Wow! It took a long time to get to this step, but here we are—the last obstacle. If we can clear this, then we are at the finish line. So what is the purpose of the Home Appraisal? A home appraisal is an unbiased estimate of the actual or fair market value of what a home is worth. All lenders, eventually during the Mortgage process, will order an appraisal, that appraisal is an objective way to assess the home’s market value and ensure that the amount of money requested by the borrower is appropriate. The appraisal can include recent sales information for similar properties, the current condition of the property and the location of the property. Last but not least, the surrounding neighborhood can impact the property’s value.

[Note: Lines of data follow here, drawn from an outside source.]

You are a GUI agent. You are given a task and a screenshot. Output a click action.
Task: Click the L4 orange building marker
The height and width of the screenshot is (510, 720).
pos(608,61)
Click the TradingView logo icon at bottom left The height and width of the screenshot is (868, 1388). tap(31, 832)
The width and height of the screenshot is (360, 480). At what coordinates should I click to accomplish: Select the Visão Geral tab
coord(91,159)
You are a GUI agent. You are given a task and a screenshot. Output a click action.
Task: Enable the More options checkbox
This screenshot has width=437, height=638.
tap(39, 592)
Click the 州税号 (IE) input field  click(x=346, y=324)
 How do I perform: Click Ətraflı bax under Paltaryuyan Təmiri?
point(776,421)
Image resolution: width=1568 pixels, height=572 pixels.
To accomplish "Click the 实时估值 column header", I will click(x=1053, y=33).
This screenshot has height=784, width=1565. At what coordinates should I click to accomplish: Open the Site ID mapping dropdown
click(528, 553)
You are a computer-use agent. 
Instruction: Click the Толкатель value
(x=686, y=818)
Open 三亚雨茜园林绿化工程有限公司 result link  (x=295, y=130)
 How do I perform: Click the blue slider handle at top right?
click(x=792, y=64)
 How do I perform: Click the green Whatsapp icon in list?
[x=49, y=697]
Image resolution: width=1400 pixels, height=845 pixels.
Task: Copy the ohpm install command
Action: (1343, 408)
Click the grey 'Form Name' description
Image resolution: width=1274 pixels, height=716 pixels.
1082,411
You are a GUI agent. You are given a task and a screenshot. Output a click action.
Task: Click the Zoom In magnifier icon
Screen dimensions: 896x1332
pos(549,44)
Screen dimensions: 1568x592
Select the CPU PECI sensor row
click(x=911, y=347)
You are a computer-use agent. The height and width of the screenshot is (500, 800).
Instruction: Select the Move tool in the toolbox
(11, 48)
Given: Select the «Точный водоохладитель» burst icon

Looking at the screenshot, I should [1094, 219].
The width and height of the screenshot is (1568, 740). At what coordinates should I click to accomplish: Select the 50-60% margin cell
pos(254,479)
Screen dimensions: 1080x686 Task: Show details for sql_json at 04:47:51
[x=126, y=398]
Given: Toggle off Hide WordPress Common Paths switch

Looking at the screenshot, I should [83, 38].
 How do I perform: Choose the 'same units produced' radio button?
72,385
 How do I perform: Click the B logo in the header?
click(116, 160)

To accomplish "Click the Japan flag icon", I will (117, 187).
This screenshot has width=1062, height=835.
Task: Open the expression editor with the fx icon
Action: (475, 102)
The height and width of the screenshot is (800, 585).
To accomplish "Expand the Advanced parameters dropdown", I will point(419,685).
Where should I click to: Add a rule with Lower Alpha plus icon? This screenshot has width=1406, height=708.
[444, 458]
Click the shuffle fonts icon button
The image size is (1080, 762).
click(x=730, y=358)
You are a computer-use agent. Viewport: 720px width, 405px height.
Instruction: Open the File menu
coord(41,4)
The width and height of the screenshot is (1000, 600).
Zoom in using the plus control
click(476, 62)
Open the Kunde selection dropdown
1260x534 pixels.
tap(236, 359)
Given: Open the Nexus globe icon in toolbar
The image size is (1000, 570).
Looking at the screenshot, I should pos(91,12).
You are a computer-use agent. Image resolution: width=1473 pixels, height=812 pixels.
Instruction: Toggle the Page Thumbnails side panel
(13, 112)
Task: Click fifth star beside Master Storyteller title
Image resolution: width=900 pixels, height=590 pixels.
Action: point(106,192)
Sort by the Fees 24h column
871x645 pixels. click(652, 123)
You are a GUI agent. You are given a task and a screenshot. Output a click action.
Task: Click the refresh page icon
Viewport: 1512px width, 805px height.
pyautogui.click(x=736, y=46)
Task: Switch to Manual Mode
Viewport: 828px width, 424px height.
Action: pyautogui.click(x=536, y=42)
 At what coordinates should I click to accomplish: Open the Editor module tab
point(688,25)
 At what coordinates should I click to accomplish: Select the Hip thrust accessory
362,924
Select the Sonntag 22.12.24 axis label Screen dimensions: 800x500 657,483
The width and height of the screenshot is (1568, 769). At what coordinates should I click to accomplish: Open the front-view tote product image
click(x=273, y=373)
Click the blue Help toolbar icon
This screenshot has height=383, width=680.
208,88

The appraisal is conducted by licensed professionals who are trained to determine the value of a home without bias in the state they are licensed. Their job is to look at the condition of the home, which is permanently part or attached to the house. They also take into account the home’s age, square footage, the number of bedrooms, baths, lot size, location, view as well as what they can visually see. For the seller, their Broker will inform them of the date and time of the Appraiser’s Inspection. The Appraiser will not be looking for dirty dishes or unmade beds. They will be looking for plaster cracks, broken railings, water-stained walls, stained carpets, unpolish floors, foul odors, etc. If you want to get your home sold as a seller, your home should be like it was when you first put it on the market. Your home should be in showroom condition from the time you put it on the market until the closing date.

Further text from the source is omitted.